# [Exercise directions]
Whenever the word "Task" turns up in a line of the data below, copy that line.

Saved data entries
- - -
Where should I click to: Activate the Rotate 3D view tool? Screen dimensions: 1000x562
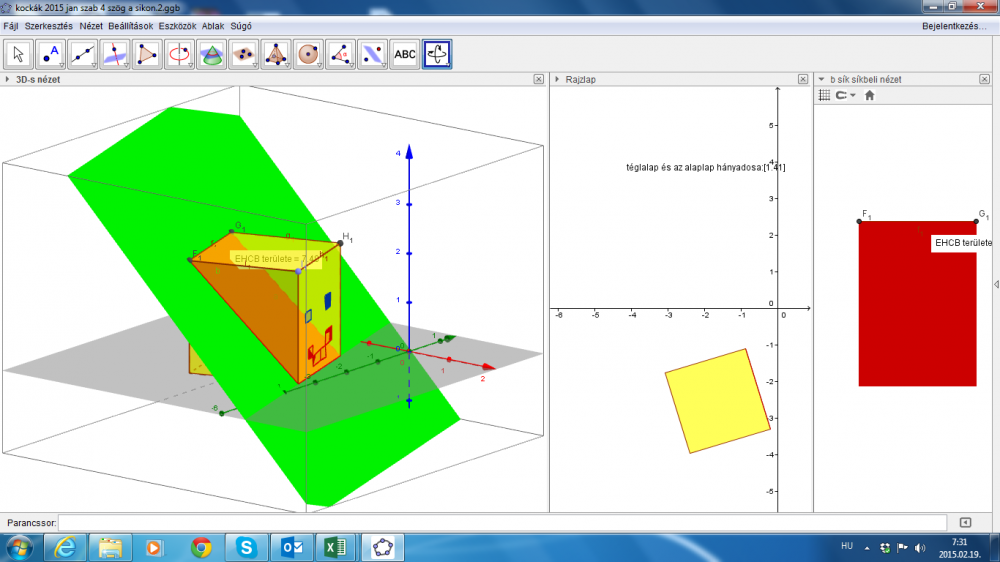tap(437, 54)
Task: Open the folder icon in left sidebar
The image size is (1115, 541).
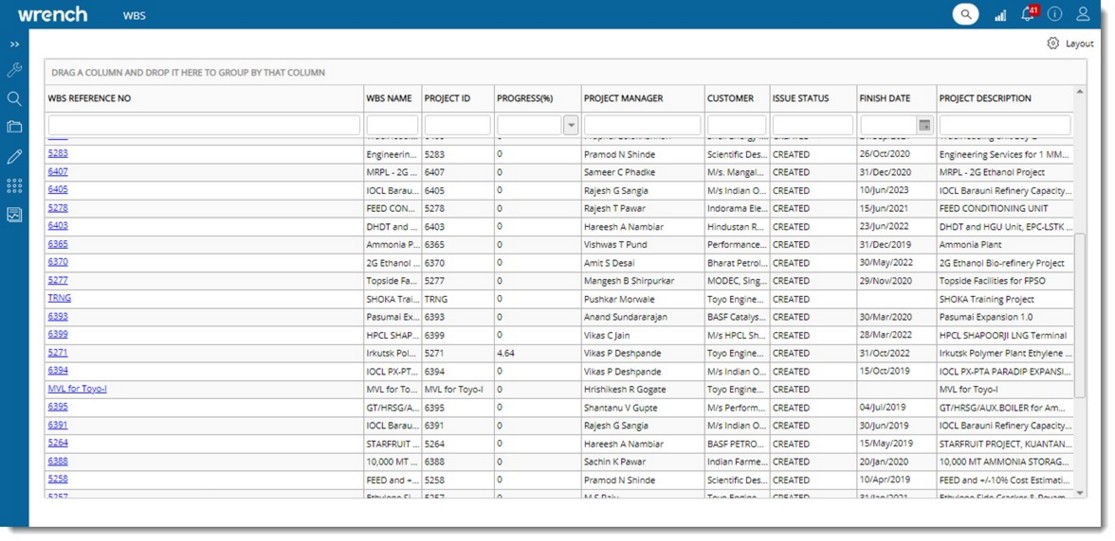Action: click(14, 127)
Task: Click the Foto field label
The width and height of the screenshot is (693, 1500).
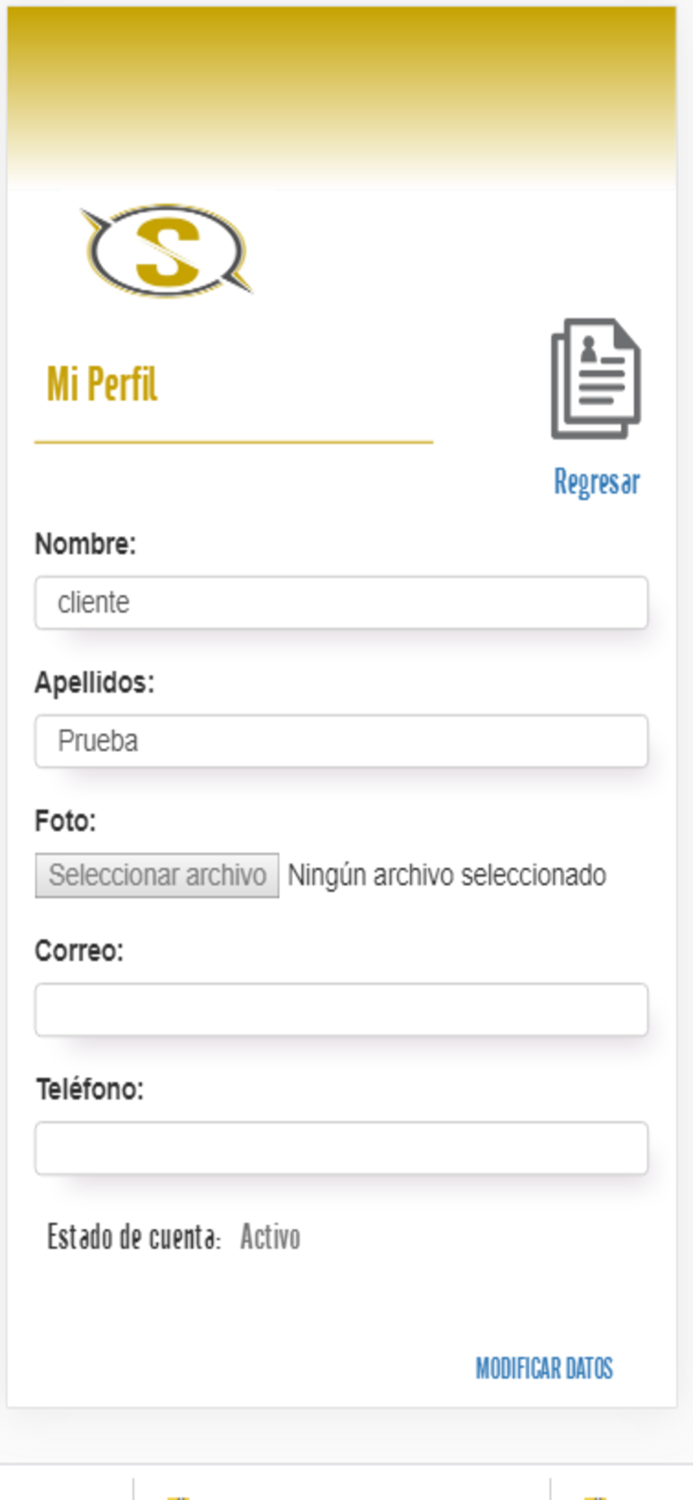Action: pyautogui.click(x=65, y=822)
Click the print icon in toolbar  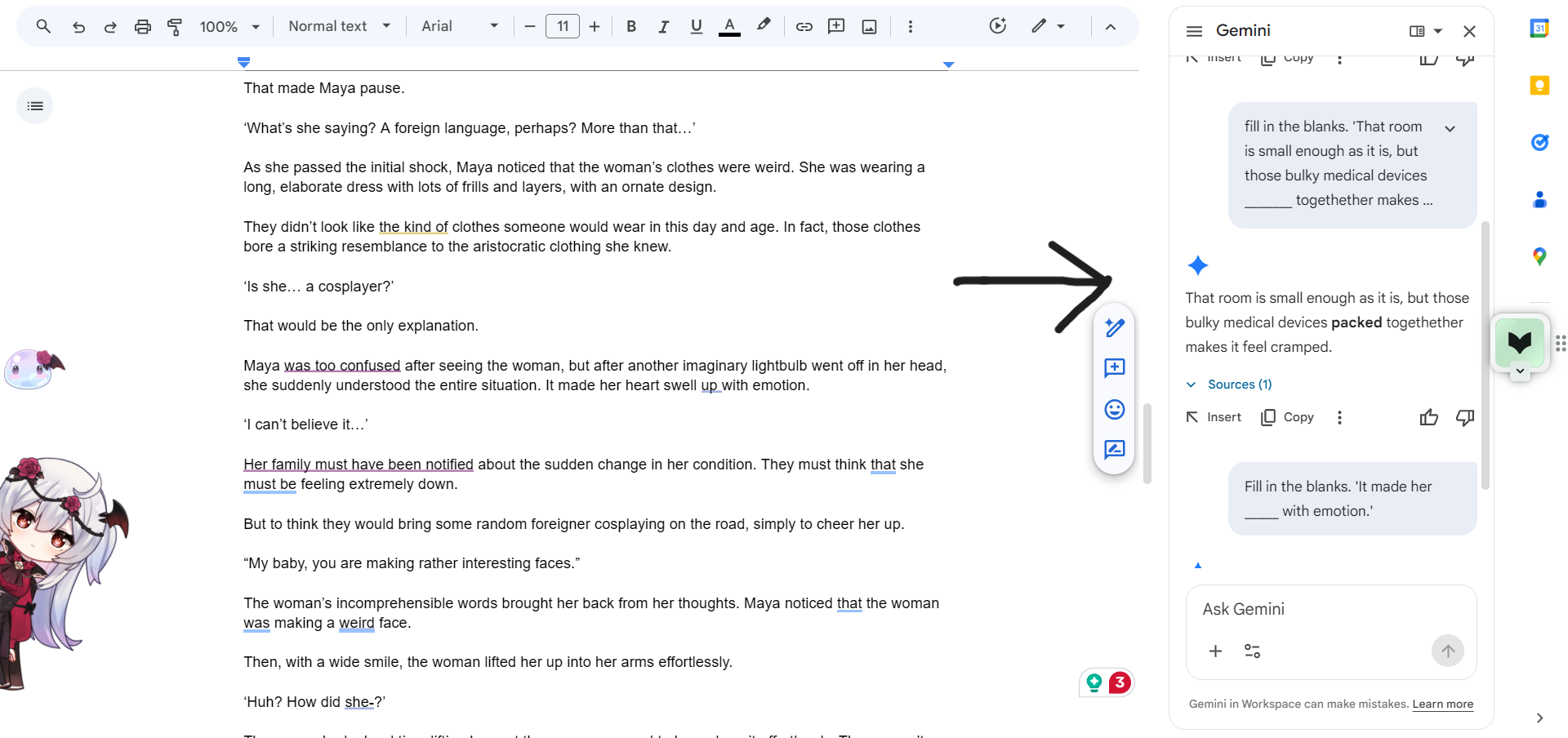tap(143, 27)
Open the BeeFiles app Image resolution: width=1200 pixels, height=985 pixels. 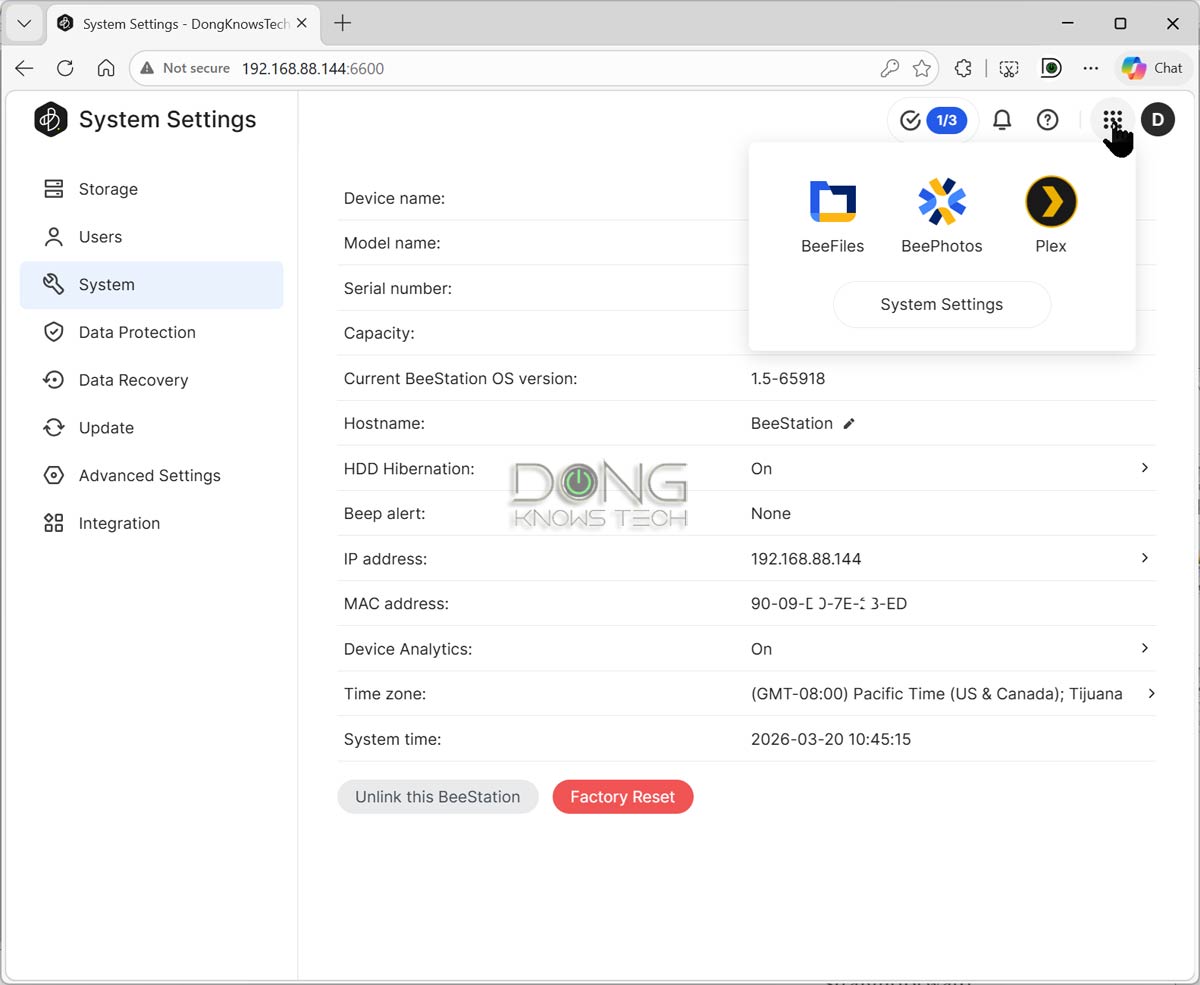[x=832, y=213]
- - -
# [Response to the exercise]
Task: Open the folder icon in left sidebar
Task: Click the Foto field label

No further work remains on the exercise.